Show each line of the data below that has the string "from" in it.
--- DATASET RECORDS Enclosed Below ---
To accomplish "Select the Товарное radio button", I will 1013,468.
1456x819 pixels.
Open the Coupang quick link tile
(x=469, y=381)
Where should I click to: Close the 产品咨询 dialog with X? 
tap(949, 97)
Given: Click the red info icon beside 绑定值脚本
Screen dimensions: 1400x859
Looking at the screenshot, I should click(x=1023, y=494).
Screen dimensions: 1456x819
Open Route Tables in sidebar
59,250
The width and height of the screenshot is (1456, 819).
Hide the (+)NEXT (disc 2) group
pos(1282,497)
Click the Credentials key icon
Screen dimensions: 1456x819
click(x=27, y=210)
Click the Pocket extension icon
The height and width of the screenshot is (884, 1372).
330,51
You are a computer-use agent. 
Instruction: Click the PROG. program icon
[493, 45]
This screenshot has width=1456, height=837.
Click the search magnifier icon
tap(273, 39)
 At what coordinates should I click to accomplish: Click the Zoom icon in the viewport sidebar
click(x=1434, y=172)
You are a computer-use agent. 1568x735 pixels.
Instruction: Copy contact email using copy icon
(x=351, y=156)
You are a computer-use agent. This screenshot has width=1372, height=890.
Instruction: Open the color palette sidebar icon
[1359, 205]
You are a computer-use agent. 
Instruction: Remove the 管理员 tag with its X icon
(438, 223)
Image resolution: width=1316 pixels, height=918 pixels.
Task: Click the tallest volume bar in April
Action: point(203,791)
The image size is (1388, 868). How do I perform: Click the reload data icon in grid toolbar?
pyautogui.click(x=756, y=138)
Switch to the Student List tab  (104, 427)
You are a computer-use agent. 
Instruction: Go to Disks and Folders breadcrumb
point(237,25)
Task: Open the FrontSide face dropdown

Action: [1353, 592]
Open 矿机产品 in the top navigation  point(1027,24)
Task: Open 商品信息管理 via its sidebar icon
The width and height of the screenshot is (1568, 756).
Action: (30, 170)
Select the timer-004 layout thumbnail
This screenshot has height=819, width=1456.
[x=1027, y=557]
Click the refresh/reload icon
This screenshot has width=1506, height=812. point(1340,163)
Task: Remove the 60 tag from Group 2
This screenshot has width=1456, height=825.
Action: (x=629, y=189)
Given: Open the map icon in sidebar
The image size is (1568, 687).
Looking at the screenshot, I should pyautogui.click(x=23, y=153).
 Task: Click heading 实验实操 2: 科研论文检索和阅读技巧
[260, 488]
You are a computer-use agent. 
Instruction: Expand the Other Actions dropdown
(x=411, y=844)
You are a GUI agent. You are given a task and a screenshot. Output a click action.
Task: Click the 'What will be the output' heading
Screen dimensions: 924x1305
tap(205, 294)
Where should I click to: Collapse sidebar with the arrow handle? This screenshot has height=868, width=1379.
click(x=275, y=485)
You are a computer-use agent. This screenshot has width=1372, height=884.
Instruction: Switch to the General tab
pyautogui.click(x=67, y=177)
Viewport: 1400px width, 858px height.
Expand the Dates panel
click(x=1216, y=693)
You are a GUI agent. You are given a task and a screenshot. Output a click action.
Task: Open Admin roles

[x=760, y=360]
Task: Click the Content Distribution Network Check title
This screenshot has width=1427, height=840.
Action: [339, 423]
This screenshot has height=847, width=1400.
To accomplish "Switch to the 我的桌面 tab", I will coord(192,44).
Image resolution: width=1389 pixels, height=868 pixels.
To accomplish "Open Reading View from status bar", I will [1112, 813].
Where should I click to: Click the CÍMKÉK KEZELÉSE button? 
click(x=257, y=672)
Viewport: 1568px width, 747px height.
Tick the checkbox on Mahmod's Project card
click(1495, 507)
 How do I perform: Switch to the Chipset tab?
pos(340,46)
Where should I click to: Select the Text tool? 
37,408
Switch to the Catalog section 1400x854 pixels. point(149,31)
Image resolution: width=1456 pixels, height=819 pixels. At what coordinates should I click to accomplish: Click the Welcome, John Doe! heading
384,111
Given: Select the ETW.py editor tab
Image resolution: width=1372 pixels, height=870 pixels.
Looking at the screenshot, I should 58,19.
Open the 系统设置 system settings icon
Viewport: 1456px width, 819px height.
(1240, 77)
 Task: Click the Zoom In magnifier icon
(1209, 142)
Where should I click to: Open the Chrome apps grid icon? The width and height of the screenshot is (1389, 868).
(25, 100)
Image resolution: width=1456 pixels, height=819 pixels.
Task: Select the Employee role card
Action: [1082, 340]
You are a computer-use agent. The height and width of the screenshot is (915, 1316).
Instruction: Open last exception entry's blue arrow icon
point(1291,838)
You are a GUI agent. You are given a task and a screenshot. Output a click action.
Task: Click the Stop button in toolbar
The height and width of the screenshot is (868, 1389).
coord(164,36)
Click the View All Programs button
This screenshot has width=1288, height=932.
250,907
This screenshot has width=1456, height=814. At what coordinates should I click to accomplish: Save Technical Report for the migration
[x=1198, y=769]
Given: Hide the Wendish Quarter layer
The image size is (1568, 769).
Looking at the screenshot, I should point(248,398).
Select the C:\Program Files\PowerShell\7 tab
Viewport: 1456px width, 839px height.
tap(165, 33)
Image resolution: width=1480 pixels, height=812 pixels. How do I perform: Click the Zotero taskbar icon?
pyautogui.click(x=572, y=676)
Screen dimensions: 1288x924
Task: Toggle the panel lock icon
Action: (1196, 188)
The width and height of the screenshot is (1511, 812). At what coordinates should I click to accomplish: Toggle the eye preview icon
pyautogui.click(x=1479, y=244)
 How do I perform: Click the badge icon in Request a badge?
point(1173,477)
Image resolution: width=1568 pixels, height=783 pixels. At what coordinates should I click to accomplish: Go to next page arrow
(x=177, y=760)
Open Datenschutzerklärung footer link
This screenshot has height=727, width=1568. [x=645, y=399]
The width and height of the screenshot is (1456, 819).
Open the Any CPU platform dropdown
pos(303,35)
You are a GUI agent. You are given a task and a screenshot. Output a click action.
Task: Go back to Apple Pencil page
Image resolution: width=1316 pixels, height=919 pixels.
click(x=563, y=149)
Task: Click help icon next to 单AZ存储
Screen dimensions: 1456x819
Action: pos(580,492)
--- End of Enclosed DATASET RECORDS ---
> **EXERCISE RESPONSE**
Task: Remove the 60 tag from Group 2
To accomplish "Open Reading View from status bar", I will [1112, 813].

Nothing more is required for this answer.